If one goes through the speeches of the Pontiff, he is incessantly preaching the virtue of peace. If one goes through the speeches of the US President, one sees a contradictory stance. On the one hand, he brokers peace between warring states, on the other hand, he defies the rule of international law by engaging in illegal activities in his war of aggression against Iran, his harsh criticism at his European allies for not joining the war bandwagon and instead staying out of Trump’s war with Iran whilst opting to respect the United Nations Charter and all the values of peace that it represents. Whilst Iran undoubtedly is a rogue state that supports terrorism against the USA and its main ally in the Middle East – Israel – there are other non-violent ways and means how to convert a terrorist-sponsoring state like Iran to one that understands that peace is the only way forward how to solve conflict among states.
Pope Leo XIV is proposing Christian active nonviolence. This philosophy of theology, about which a lot has been written, is proclaimed by Jesus Christ Himself in the Gospel. But Jesus did not only proclaim it, He lived it. Of course, there are several misrepresentations in the social media that depict the Messiah as a coward or as a violent man. For instance, when Jesus says love your enemies as thyself, turn the other cheek to be slapped on the other cheek, and give up not only your outer garment but even the inner one, Jesus is branded a coward.

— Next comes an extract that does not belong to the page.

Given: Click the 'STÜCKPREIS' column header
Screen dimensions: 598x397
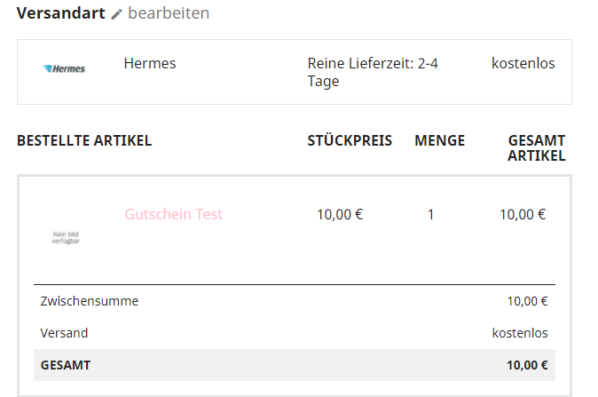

On the contrary, when Jesus goes to the Jerusalem Temple and causes havoc among the money changers and vendors of sacrificial animals, Jesus is labelled a violent man. But He was neither. He was not the submissive pacifist that has blindfolded obedience to authority or a terrorist ready to take up arms to justify and propagate His cause. He is no zealot or Bin Laden. Further, in the Temple incident, Jesus did not use violence against any person or any animal. He spared animals from certain death and he overturned the tables of money changers. He did use force, but not violence. Nobody got hurt. If at all He saved the life of the sacrificial animals.
Currently I am writing the second book of my Treatise on the Principles of Maltese Public Law where I am researching legal concepts such as authority, power, coercion, force, obedience to law, and disobedience to law. One of the chapters studies violence of law, that is, when law is used by the state as an instrument of violence rather than as an instrument of peace and promotion of wellbeing or what Aristotle calls ‘happiness’. Indeed, there is no comparison between the violence that a state can mete out when compared to the violence perpetrated by a single individual. Take the crime of crimes – genocide. This is a crime perpetrated by the full machinery of a state either by its own officials or in tandem with private military armies (mercenaries), violent non-state actors, and elements of civil society, including – at times – religious organisations.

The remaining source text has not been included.